BRIEF — Copy out the material word for word, starting with the line that contains "You are a computer-use agent. Image" and going on through the line that contains "will (317, 155).", with both of those lines included.
::: DATASET RECORDS
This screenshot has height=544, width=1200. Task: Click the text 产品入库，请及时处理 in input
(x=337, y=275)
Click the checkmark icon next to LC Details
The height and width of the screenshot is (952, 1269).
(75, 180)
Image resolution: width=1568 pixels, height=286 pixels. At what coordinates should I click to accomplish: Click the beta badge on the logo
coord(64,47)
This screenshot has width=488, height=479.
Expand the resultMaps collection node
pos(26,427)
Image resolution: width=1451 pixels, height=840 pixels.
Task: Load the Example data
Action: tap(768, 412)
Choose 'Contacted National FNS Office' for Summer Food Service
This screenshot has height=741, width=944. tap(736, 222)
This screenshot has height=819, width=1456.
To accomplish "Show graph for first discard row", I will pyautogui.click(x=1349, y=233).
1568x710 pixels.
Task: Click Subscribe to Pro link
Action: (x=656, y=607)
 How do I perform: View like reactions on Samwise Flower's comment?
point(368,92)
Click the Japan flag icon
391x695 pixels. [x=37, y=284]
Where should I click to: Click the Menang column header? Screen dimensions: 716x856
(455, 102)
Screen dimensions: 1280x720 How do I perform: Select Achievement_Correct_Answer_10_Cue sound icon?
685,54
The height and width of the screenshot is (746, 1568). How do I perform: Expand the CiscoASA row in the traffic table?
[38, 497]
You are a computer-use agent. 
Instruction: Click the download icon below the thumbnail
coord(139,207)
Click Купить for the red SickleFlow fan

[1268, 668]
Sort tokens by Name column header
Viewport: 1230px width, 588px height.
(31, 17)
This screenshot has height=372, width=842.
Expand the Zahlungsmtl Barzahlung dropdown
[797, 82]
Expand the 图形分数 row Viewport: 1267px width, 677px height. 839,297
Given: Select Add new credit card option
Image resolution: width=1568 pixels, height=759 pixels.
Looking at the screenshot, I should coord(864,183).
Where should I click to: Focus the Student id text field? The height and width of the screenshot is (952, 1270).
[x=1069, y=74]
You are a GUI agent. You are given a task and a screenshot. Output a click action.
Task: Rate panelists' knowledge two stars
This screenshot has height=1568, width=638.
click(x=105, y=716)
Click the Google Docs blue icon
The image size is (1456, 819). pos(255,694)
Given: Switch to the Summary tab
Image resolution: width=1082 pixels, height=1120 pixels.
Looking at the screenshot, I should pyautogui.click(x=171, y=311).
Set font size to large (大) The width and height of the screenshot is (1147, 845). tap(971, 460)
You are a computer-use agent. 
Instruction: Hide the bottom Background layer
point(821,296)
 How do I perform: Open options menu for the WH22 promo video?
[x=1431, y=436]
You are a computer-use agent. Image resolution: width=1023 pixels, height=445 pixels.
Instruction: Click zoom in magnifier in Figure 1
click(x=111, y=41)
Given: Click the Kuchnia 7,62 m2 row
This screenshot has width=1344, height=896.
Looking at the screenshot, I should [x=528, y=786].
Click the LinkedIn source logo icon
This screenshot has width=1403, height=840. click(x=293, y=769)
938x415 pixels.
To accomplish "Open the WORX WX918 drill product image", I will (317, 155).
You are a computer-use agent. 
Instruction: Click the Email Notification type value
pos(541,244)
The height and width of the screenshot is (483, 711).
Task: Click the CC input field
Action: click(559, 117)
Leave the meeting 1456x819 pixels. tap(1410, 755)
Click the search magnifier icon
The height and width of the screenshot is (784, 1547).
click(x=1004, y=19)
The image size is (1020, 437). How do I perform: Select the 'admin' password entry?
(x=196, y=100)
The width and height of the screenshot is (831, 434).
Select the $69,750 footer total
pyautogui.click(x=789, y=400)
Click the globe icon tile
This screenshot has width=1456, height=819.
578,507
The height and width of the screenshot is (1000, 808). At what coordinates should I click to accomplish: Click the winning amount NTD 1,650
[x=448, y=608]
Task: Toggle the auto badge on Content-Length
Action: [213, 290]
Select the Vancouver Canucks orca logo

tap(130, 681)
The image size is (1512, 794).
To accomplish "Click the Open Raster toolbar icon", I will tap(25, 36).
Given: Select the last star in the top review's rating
::::::
EXPECTED OUTPUT —
You are a computer-use agent. Image resolution: width=1023 pixels, height=445 pixels.
Instruction: Click zoom in magnifier in Figure 1
click(x=111, y=41)
Given: Click the Kuchnia 7,62 m2 row
This screenshot has width=1344, height=896.
Looking at the screenshot, I should [x=528, y=786].
Click the LinkedIn source logo icon
This screenshot has width=1403, height=840. click(x=293, y=769)
938x415 pixels.
To accomplish "Open the WORX WX918 drill product image", I will (317, 155).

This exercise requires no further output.